- [課題]: 原文抜粋によると、太陽と月、星が創造されたのは第何の日ですか？

私たちは混沌の中に突き落とされることがあります。親しい人の死や病の現実。私た
ちは闇の中に立つ者です。しかし、私たちのさまざまな混沌状態へ神が介入してくるとい
う事実を、ヘブライ語聖書(旧約聖書)は語っているのではないでしょうか。
闇が立ち込める中で、人々は礼拝に集いました。そして、聞きました。
初めに、神は天地を創造された。
神は祝福してこの地を創造された、私たちも神が創造された。祝福しておられるのだ。今、
目の前にはどれ程闇が広がっていても、神が見捨てられたからこの状態があるのではな
い、と。
そして、一番初めに語られたことは「光あれ」でした。この後、第四の日に太陽と月、
星が創造されたとあります。ですから、「光あれ」の「光」は太陽などの自然光ではありま
せん。闇を歩いているような状況にも、光がある。どれ程暗さが深くとも、光があれば、
私たちは歩いていくことができます。この光は希望と言ってもいいかもしれません。

- [資料]:
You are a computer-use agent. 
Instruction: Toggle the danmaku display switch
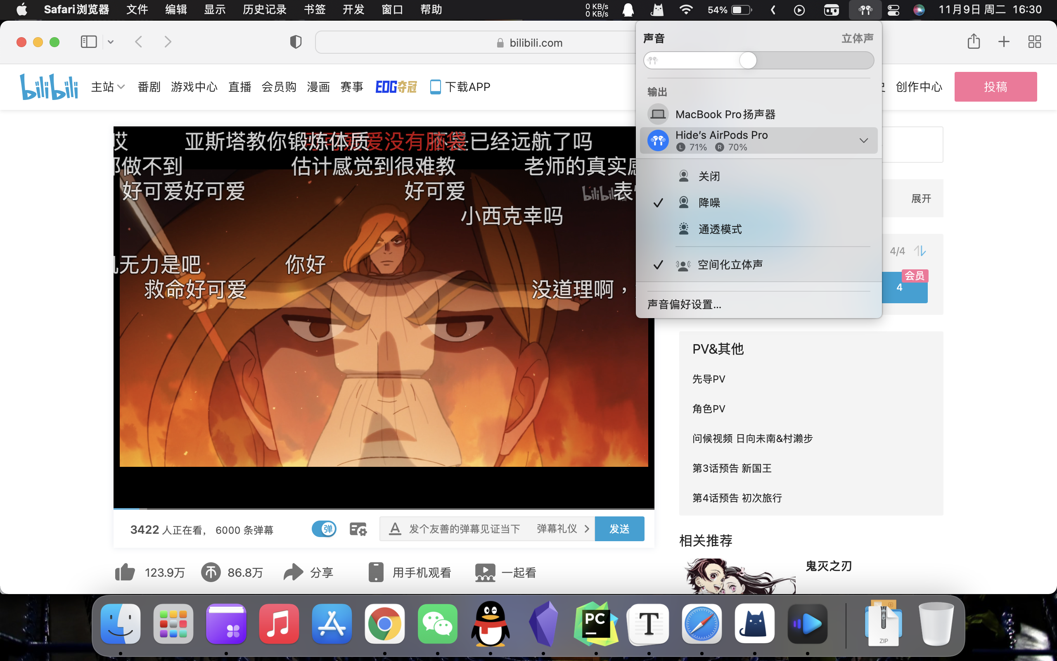(x=324, y=529)
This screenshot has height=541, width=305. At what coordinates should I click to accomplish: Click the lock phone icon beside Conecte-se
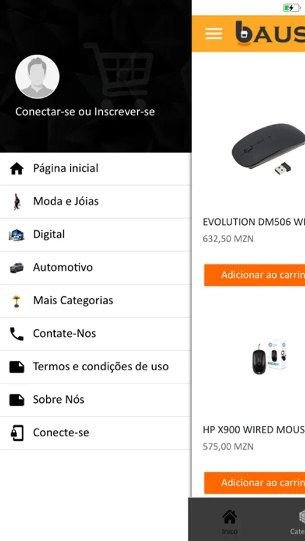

- [回答]: 第四の日です。